===== Input data =====

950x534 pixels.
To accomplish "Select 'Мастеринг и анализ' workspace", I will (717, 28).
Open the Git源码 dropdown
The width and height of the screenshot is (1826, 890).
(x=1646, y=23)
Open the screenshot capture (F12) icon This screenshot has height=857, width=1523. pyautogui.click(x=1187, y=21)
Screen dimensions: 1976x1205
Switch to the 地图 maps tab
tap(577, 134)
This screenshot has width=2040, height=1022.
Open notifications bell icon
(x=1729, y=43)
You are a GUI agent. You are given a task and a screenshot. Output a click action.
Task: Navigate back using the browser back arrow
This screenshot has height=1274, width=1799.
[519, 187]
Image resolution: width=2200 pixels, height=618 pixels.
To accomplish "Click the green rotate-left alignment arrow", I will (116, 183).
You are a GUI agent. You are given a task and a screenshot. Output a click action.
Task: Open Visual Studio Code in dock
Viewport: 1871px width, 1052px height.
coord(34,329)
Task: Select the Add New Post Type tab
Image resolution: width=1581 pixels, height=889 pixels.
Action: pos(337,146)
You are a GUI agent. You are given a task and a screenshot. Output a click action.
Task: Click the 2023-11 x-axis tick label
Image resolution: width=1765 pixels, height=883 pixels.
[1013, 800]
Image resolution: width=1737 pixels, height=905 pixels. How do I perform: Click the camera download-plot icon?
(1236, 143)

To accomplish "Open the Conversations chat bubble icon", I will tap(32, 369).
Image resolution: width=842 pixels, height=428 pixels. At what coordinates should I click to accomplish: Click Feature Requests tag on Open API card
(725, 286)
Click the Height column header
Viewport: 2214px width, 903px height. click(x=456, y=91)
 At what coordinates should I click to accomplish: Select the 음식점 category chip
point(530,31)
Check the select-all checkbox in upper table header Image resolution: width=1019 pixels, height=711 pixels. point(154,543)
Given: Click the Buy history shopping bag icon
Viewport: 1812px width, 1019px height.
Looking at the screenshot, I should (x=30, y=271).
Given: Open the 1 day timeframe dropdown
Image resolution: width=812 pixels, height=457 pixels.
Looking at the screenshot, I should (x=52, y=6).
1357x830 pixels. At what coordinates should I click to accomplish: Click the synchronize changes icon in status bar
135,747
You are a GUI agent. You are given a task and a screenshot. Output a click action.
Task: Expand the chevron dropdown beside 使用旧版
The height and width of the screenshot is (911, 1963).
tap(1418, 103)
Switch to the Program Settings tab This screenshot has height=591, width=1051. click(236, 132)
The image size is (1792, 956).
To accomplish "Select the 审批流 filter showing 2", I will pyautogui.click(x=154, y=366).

=====

Activity: Every line of the records in which the string "arrow" is found should be counted, and only the count returned.

Task solution: 2